Another bill Biden proposed to offer a path to citizenship for immigrants in the country illegally includes some provisions for a chance for deportees to come back to the U.S. But the Biden administration has not spoken publicly or answered questions about the possibility of regularly considering those requests.

More than 700,000 immigrants have been deported from the U.S. in the last three fiscal years, according to federal data. U.S. law includes ways for deportees to return, but they rarely succeed.

For some deportees, the change of administration offers hope.

Claudio Rojas says he feels better since Trump left office, but he still lives with anxiety and can't sleep some nights in his Buenos Aires home.

“I am not in a detention center, but I feel like I am in jail in my own apartment. I am in Argentina, but I feel I am a foreigner. I can't adapt,” said Rojas, a 55-year-old handyman deported in 2019. His wife, two sons and two grandsons are in Florida.

Rojas and his family overstayed a tourist visa. After a decade, he ended up in federal custody after a police stop and got a deportation order. Rojas did not leave, and Immigration and Customs Enforcement detained him again for seven months. He held a widely publicized hunger strike, and two filmmakers made a documentary based on his and others' experiences.

Days before Rojas was to speak at the 2019 Miami Film Festival, he was detained again and deported. The Argentinian has sued and is waiting for a decision from a federal appeals court.

“I want back the life I lost, all this time that I lost,” Rojas said.

The National Immigrant Justice Center says Congress doesn't need to act on their proposal and that creation of a centralized process to review applications could be done through executive action because it is based on existing laws.

The plan asks the government to take into account factors like people who were eligible for legal status and had applied before being deported or those who have compelling circumstances.

The proposal has been shared with White House staff, the group said. It plans to invite Homeland Security Secretary Alejandro Mayorkas to discuss the proposal and include a letter signed by 75 immigrants’ rights organizations supporting the plan.

A White House spokesperson referred questions about the proposal to the Department of Homeland Security, which did not immediately respond.
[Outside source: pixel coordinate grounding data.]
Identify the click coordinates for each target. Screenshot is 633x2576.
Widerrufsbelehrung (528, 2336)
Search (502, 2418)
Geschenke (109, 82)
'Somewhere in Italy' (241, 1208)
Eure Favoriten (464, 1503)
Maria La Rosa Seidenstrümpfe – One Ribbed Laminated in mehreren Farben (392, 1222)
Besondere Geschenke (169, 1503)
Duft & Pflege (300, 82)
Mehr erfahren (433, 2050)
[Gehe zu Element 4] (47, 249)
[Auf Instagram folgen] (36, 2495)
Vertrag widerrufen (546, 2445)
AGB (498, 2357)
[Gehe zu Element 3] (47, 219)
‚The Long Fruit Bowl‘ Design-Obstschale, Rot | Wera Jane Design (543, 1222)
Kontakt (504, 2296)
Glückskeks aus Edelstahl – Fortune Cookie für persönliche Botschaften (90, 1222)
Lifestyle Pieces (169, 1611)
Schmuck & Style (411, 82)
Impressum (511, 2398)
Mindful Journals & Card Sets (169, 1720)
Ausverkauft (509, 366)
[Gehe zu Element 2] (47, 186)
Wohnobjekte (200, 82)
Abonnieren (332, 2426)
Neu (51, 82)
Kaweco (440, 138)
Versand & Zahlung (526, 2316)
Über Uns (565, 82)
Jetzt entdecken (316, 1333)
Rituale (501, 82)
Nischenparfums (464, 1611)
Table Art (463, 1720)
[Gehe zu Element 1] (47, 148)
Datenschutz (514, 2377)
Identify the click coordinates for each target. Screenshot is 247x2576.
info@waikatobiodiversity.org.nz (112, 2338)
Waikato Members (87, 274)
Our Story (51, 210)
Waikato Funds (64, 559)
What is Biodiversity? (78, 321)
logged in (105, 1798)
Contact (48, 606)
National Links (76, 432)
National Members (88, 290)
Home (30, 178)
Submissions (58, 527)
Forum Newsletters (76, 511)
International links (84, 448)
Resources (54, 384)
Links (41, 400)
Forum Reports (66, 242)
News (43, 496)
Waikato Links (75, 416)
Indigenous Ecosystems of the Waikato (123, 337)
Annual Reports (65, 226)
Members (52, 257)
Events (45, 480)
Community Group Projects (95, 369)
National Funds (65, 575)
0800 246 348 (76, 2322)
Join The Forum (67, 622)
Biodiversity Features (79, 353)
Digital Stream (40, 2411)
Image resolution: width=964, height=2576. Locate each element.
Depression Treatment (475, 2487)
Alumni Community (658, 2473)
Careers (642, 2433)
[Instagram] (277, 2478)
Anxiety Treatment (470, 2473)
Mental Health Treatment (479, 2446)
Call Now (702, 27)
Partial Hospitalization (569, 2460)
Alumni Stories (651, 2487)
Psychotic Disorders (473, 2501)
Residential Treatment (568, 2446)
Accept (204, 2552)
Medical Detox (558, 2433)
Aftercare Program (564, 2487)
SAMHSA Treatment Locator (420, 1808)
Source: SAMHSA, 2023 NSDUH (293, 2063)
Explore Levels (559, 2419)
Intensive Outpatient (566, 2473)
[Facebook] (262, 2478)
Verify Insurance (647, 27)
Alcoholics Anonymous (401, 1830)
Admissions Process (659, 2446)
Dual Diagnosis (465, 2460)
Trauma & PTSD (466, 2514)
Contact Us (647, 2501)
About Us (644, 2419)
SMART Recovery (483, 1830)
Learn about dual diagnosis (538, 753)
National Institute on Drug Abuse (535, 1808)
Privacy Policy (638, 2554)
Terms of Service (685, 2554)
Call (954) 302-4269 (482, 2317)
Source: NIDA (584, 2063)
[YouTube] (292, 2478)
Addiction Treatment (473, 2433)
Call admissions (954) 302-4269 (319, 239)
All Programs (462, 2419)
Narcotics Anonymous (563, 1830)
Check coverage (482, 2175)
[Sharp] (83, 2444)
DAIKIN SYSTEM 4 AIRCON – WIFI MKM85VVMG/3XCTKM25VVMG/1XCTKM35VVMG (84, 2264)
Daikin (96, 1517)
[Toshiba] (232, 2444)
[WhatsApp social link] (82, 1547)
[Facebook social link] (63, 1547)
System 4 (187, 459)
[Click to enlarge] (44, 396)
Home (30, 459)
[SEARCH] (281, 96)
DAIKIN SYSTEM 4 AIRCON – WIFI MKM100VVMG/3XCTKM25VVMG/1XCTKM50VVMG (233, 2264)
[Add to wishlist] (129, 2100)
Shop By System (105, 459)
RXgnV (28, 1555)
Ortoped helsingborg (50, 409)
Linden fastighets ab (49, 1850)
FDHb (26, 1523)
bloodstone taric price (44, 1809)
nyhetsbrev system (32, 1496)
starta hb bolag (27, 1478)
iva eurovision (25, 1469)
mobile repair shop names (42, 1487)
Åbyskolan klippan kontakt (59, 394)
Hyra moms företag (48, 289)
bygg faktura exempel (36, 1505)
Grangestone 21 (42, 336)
Advocates point to how the government has started reunifying families that the Trump administration separated at the border under its “zero tolerance" policy.

“In the process of doing that, hopefully the various agencies involved recognize that this is something that can be done, that we have processes in place, such as humanitarian parole, to bring people back,” said Alina Das, co-director of the Immigrant Rights Clinic at New York University School of Law.

And while efforts to bring back deported veterans have persisted for years, advocates have started a new campaign with that goal, which Biden promised to carry out during his campaign.

In February, three California lawmakers reintroduced a bill to allow certain deported veterans to return.

“If someone deserves a second chance, those are our veterans,” Democratic state Rep. Mark Takano said recently.

Besides that effort, DACA might have the most chance of success in Congress.

López, the Mexican immigrant, was 9 when he was brought to the U.S. and became a DACA recipient in 2012. He didn't renew those protections a few years later because of money issues.

He was arrested in 2019 when Iowa police stopped the car he was riding in with friends and found a small amount of marijuana. He ended up in ICE custody and was released nine months later.

Last year, López traveled from Chicago with his two brothers to what he thought was a routine ICE check-in in Iowa. Instead, he was detained and deported.

He said he dreams of going back to Chicago to work construction, live with his family and help his grandmother with errands.

“This new administration gives me the hope of thinking that they see things in a more human way," López said.